# [DATA EXTRACT]
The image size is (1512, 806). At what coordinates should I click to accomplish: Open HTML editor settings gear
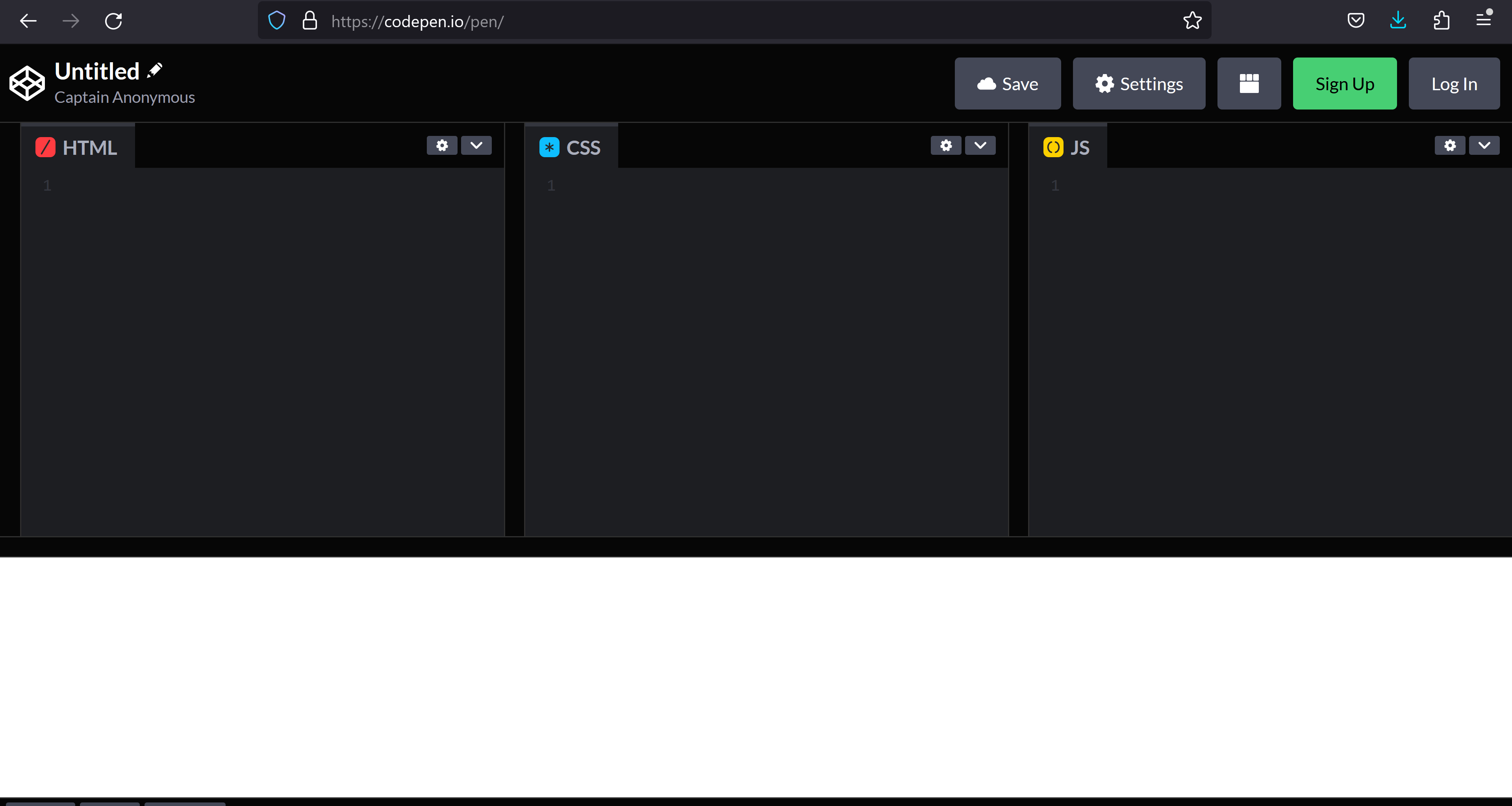point(442,146)
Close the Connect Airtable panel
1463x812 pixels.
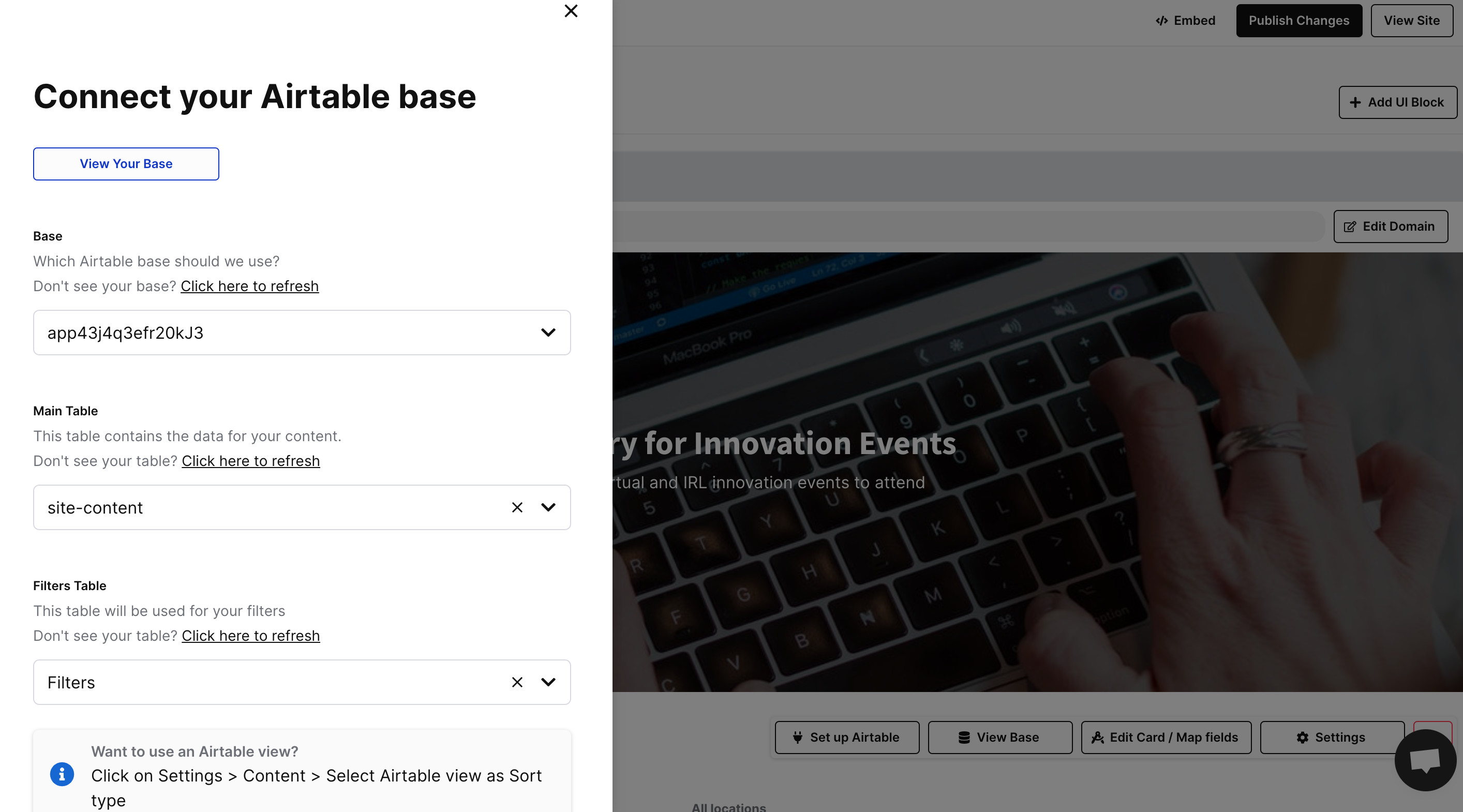[x=571, y=11]

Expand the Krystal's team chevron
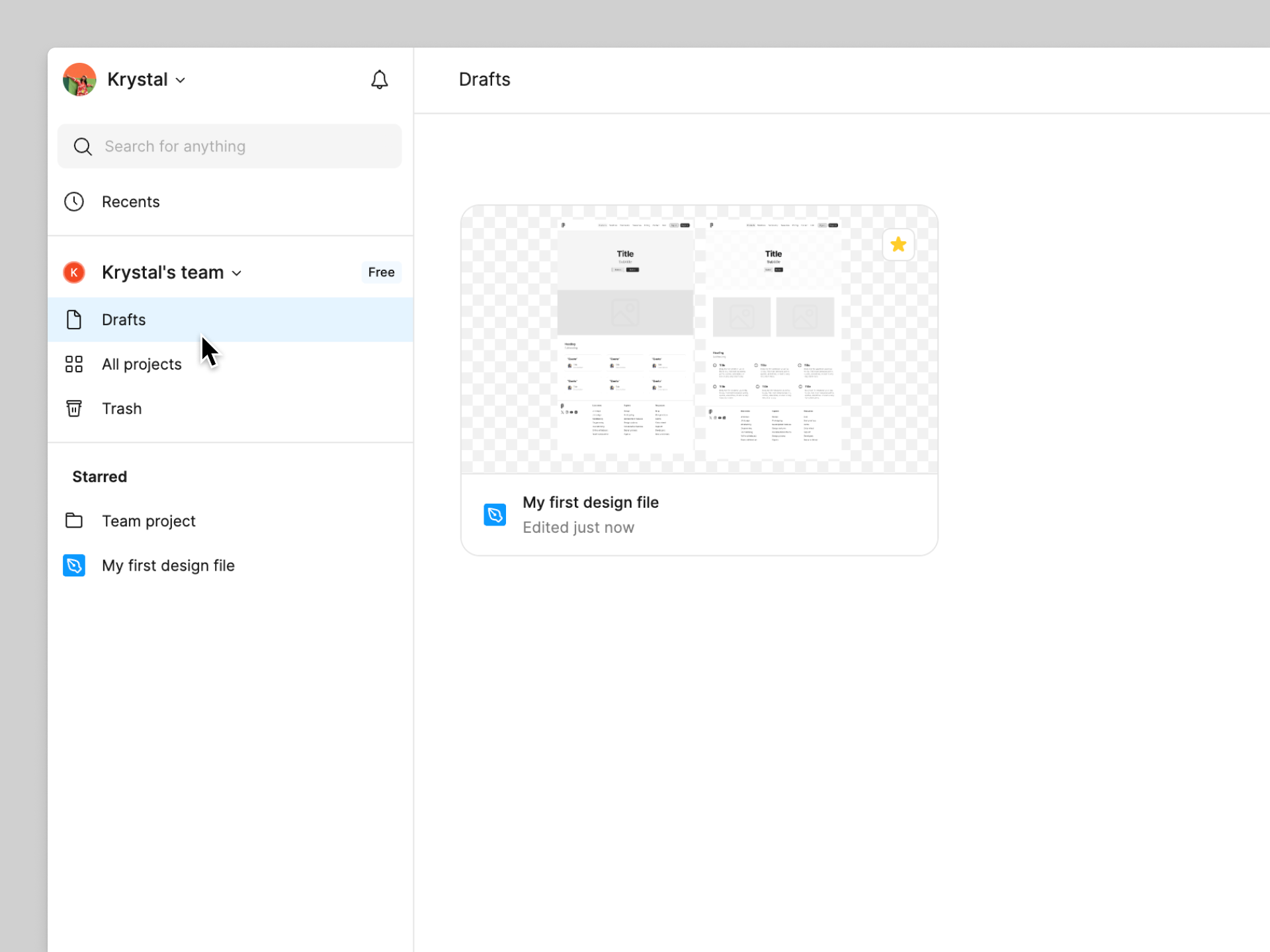(x=237, y=273)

# [WHAT IS EXPECTED]
Leave out every picture, and repeat word for word only the lines from the one holding "1463x812 pixels." through the end of the entries above, both ends included.

# [RESULT FOR THIS EXERCISE]
1463x812 pixels.
[x=571, y=11]

Expand the Krystal's team chevron
(x=237, y=273)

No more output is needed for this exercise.